Autora: Mª del Carmen Cascón Matas
Publicado: Béjar en Madrid, nº 4.537. 27 de Febrero de 2009.
Unidos en la vida porque habitaron bajo un mismo techo, aunque no compartían la misma sangre; unidos en la muerte, pues sus restos aún reposan en los sepulcros que ellos mismos concibieron, aunque en iglesias distintas.
El nombre de Bartolomé López Dávila quizás no nos sea desconocido del todo, aunque nos es más popular el apodo cariñoso que nuestros mayores le pusieron tiempo atrás: “San Torreznito”. Nos referimos al Canónigo de Plasencia que reza a través de los siglos desde su tumba de la iglesia de San Juan Bautista.

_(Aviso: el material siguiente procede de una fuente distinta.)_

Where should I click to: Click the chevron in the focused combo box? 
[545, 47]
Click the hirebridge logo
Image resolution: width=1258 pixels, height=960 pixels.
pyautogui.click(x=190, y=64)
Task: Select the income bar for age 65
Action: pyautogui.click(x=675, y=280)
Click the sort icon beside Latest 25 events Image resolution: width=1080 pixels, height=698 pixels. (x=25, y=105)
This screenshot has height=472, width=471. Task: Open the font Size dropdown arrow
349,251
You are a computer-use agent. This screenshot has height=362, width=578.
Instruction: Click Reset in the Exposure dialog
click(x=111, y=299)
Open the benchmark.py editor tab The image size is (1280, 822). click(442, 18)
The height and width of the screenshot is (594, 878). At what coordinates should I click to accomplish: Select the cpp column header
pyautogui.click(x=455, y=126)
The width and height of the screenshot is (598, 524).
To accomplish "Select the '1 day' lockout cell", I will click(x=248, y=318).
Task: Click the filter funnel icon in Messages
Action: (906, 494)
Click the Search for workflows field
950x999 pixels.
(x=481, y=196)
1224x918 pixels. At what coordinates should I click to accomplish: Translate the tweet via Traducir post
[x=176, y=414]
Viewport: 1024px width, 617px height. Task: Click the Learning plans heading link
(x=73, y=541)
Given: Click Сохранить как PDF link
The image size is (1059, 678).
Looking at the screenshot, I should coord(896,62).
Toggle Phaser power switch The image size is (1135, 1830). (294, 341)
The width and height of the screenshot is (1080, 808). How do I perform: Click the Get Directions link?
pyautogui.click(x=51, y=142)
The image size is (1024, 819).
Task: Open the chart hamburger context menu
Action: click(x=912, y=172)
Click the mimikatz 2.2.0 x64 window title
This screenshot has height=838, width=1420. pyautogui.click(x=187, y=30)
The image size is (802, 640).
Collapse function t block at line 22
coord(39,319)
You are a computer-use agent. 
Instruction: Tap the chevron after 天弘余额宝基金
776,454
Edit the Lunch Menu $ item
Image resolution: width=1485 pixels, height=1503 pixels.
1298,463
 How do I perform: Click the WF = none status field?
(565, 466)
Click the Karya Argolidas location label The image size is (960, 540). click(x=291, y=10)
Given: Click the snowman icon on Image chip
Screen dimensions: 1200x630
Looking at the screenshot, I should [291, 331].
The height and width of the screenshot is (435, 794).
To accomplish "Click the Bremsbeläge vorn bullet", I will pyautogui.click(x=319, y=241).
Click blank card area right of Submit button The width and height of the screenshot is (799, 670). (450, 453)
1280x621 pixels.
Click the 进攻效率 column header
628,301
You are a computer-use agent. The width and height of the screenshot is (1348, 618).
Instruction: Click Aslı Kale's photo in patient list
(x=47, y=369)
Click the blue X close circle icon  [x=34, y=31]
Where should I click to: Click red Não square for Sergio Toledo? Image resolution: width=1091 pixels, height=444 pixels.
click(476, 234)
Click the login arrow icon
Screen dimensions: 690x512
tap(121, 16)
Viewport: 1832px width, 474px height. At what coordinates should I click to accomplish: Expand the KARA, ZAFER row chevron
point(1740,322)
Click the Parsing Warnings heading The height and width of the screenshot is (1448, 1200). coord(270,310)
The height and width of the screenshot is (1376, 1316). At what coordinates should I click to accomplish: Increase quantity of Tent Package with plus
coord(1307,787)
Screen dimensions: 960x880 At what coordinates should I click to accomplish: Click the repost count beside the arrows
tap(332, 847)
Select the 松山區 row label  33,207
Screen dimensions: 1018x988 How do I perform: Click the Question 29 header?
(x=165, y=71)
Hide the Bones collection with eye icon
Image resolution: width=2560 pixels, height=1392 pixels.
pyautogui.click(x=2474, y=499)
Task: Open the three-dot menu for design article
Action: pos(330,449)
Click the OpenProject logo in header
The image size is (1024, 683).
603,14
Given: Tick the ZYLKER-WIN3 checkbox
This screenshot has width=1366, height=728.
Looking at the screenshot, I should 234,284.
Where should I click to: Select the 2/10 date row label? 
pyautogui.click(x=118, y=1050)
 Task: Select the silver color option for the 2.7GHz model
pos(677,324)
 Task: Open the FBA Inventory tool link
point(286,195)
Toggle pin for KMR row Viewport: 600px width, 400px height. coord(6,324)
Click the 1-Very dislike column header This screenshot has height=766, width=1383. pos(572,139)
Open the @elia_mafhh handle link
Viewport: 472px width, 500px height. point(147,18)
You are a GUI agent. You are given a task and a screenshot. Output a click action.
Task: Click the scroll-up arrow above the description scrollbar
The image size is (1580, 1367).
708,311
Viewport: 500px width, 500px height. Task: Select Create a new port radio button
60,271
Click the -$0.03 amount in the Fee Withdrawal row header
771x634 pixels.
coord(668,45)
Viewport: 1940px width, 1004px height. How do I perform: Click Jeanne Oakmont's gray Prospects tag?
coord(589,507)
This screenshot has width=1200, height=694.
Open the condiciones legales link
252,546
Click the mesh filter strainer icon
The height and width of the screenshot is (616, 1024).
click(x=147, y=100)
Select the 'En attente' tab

La figura, arrodillada sobre un mullido cojín, vestida de roquete blanco, muceta y capa negra, puede describirse de convencional, pues responde a un modelo común en los sepulcros de su época. Sin embargo, la cabeza es su vivo retrato, con rasgos particulares, los propios del sepultado. Probablemente se trate de un busto para el que posó Bartolomé antes de su viaje postrero. Su cara se halla tiznada, oscurecida por el humo de las velas y el polvo, aunque aún son reconocibles los rasgos faciales regordetes, la barba incipiente, debida al descuido o a una navaja mal afilada que no hubiese apurado lo suficiente, y los colores sonrosados en las mejillas, signos inequívocos de los placeres de la buena mesa o quizás, de una dura jornada a caballo, al azote del aire de la sierra. El pelo, afeitado, se sugiere únicamente con pintura negra, como si éste no sobresaliera del cráneo. Si lo admiramos con tranquilidad podremos constatar la pequeñez de la cabeza frente al gran volumen del cuerpo, pues probablemente el retrato se hizo por separado.